The matey ‘Alf’, the friendly ‘AlfW’ and the all-purpose ‘AW’ or ‘AWainwright’ but never ‘Alfred’ appear at the bottom of Alfred Wainwright’s letters. He is ‘A. Wainwright, Borough Treasurer’ when at his most formal, austerely refusing a one pound bribe for a council tenancy. And he is uniquely ‘Red’, even ‘R’, and playfully ‘Uncle Hans’ when he writes his passionate emotional letters to Betty, “the girl I had dreamed about for forty years”, the love of his later years and his second wife.
AW has many faces. Over the fifty-eight years of his adult life, from 1932 to 1990, he probably wrote some ten thousand letters and signed many thousands more as Kendal’s Borough Treasurer. Many were typed, but others were written in that now familiar round and regular script.

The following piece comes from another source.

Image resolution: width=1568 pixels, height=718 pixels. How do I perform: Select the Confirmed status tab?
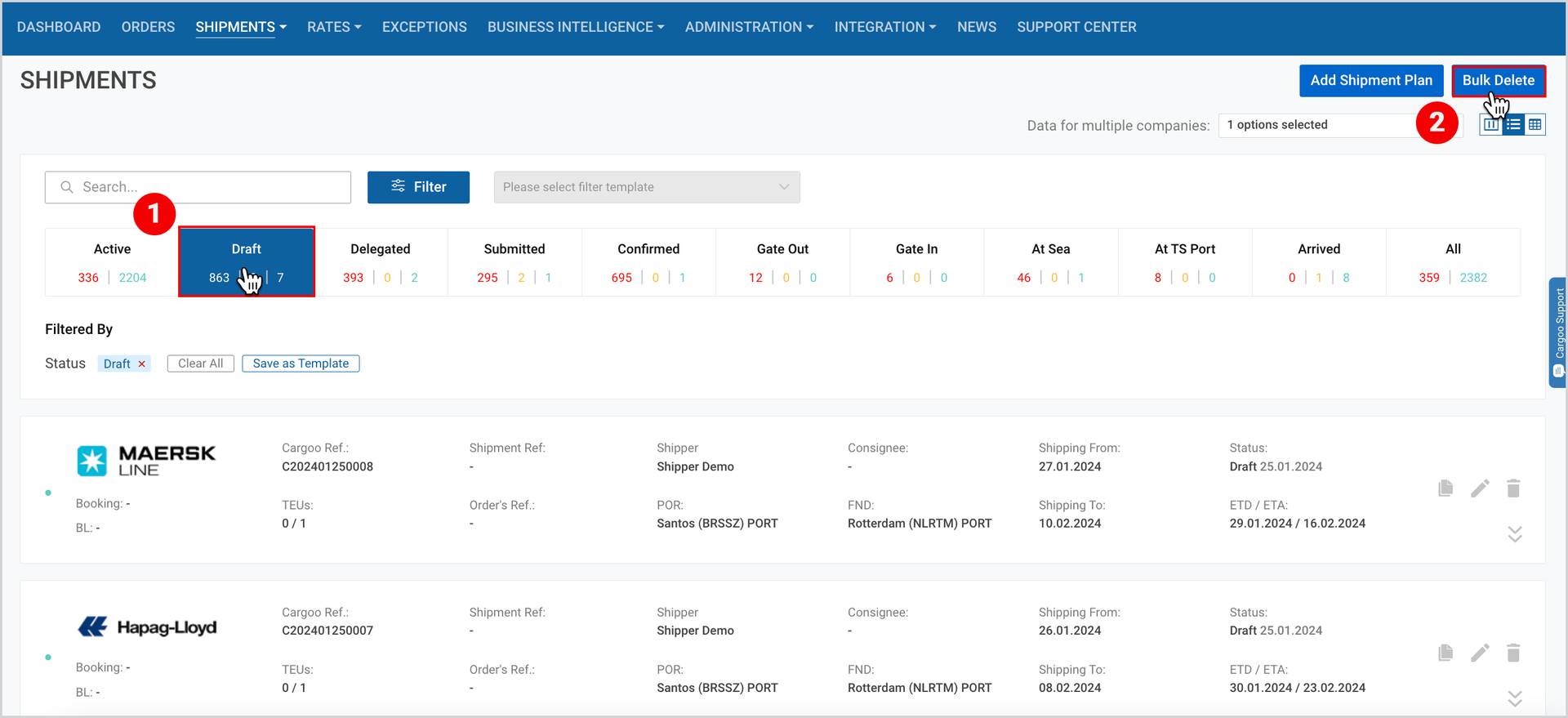[648, 262]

Eric Maudsley, another trainee accountant in Blackburn, was an early mate from the time they’d shared a chamber pot on a Lakeland expedition. They’re equally passionate about the rolling fells and the girls in the office. He says he is writing to both Dorothy and Doris and has made “both wonderfully happy”. Wainwright was already married - at twenty-four to Ruth Holden, a fellow Congregationalist. They had one son and they never went walking together. She was completely excluded from his letters until, aged sixty, he wrote to his solicitor about a divorce.
In 1941, he settles to his new job in Kendal and meticulously plans a bungalow “in tune with the surroundings”: “the view from the big windows at the front will comprise many miles of the loveliest country, God ever made.” He dreams of the books he will write. “The real classic, however, will not be published until about 1960. My life’s blood will be in it. It will be my memorial. This of course, will be WAINWRIGHT’S GUIDE TO THE LAKELAND HILLS.”
He boasts of waking with “a grunt (silent) of passionate joy. . . . Another day in Lakeland! Another day of life at its best! By my side is the recumbent form of a female, but it is not on her that I feast my eyes, it is the square of the window. That frames a picture that lifts my heart.”
Wainwright was not gregarious. He insisted on the solitude of the hills, but he did have a gift for friendship, for friendships controlled through correspondence. He begins one letter: “Molly I could kiss you” and another “Please confirm you are not dead” and the letters are full of humour and banter. And his letters to fans he had never met are open and generous and amusing.
But it is the letters he wrote to Betty as she sought her divorce and as he waited for his freedom that reveal the man. There is the discovery of love: “The interlinking of fingers when I tried to start to tell you my story and couldn’t go on.” “There was your letter, shy and forlorn amongst fifty others paying bills, wanting council houses.” And there is mad, unjustified jealousy: “But when he went on to tell me about his more personal relationships with you . . . I could feel my innards shrivelling up.” And there are the thoughts of a life together: “Our walk across the moor (to Wuthering Heights) must be done on a wild and stormy winter’s day – soon, please?”
The thread that held his life together and that runs through the book is his passion for the beauty and delight of the hills. Having squeezed – AW was a big man – into Fat Man’s Agony, he says, “I was sick with desire, palsied with fear.”
At home, he found that “I could now sit in my chair on a winter’s evening and bring Scafell or Gable into the room with me. When I could not go to the hills I could make them come to me.”
Hunter Davies’s editing of these letters has been masterfully reticent – just enough information and support to shape a very special human story that seems to tell itself.
The Wainwright Letters offer us the multi-faceted mosaic of AW’s life as he never intended to tell it. Today and forever, he is simply ‘Wainwright’.